Not to mention that since the last running of this blog, a
cousin of mine dealing with mental health issues committed

If you find that you're overwhelmed and considering suicide,
in the US you can call 988. 988 is the three-digit,
nationwide phone number to connect directly to the 988
Suicide and Crisis Lifeline. By calling or texting 988,
you'll connect with mental health professionals with the 988
Suicide and Crisis Lifeline, formerly known as the National
Suicide Prevention Lifeline.

Here's that blog from 2020:


Wrestling and mental health issues have again become all too
real in recent months.

Martin Eric Eason II (Eric Chapel) died suddenly in April
29, 2019, at his home at age 33.

Hardcore wrestling star Danny Havoc died suddenly on May 31,
two months after his wife's passing from heart failure only
weeks before.

Tom 'Z Barr' Hirshman died suddenly on July 21 at age 38.

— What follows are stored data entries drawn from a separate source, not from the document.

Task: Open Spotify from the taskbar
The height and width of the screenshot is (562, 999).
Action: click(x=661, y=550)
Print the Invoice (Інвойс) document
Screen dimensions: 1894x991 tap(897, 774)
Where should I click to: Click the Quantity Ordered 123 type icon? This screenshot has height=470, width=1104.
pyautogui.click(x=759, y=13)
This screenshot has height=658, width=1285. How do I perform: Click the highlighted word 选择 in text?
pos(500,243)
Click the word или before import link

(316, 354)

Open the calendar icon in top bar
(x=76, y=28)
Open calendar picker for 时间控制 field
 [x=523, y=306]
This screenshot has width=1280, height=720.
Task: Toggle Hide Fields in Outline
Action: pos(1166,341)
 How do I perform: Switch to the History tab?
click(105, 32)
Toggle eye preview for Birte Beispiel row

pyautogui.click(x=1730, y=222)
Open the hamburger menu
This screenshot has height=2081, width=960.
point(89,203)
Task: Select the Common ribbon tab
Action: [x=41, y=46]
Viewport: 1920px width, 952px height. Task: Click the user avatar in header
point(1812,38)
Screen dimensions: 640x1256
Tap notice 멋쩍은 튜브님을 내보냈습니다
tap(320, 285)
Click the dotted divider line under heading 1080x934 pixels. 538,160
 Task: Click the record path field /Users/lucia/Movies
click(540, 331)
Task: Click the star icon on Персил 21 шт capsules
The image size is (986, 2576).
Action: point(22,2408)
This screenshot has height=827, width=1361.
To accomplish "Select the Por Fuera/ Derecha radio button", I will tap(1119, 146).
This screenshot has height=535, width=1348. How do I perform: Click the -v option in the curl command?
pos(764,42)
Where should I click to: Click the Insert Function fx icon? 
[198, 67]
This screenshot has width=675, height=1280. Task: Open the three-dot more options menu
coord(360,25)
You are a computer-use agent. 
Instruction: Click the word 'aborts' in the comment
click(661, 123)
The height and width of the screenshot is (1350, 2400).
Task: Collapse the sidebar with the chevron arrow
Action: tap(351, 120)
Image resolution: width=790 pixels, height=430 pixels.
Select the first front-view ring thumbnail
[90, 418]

Japanese joshi star Hana Kimura died suddenly at age 23 on
May 22 after cyberbullying.

In fact, those wrestlers and more "died suddenly" after
committing suicide. All too often we use euphemisms like
"died suddenly" to disguise when someone commits suicide,
because of the continued stigma attached to it.

Wrestlers of late have been even more subject to the
stresses and depression that can lead some to make that
choice: physical injuries.... drug and alcohol
abuse....relationship problems... money issues from the lack
of shows being run now in the era of COVID 19...fear of
getting COVID themselves and more.

A well-known independent wrestler who I won't name said to
me last week: "I know many of us are not in a good way for
many reasons."

CZW's Maven Bentley added the following: "The world is a
crazy place. People are scared. And in a world of tough guys
and gals, not enough people are willing to ask for help or
show what they perceive as weakness. Admitting you need help
is a sign of strength. I know I have needed it recently and
I am thankful to those who offered listening ears and words
of encouragement."

Here are important statistics on mental health:

1 in 5 adults in the U.S.—43.8 million, or 18.5%—
experiences mental illness in a given year..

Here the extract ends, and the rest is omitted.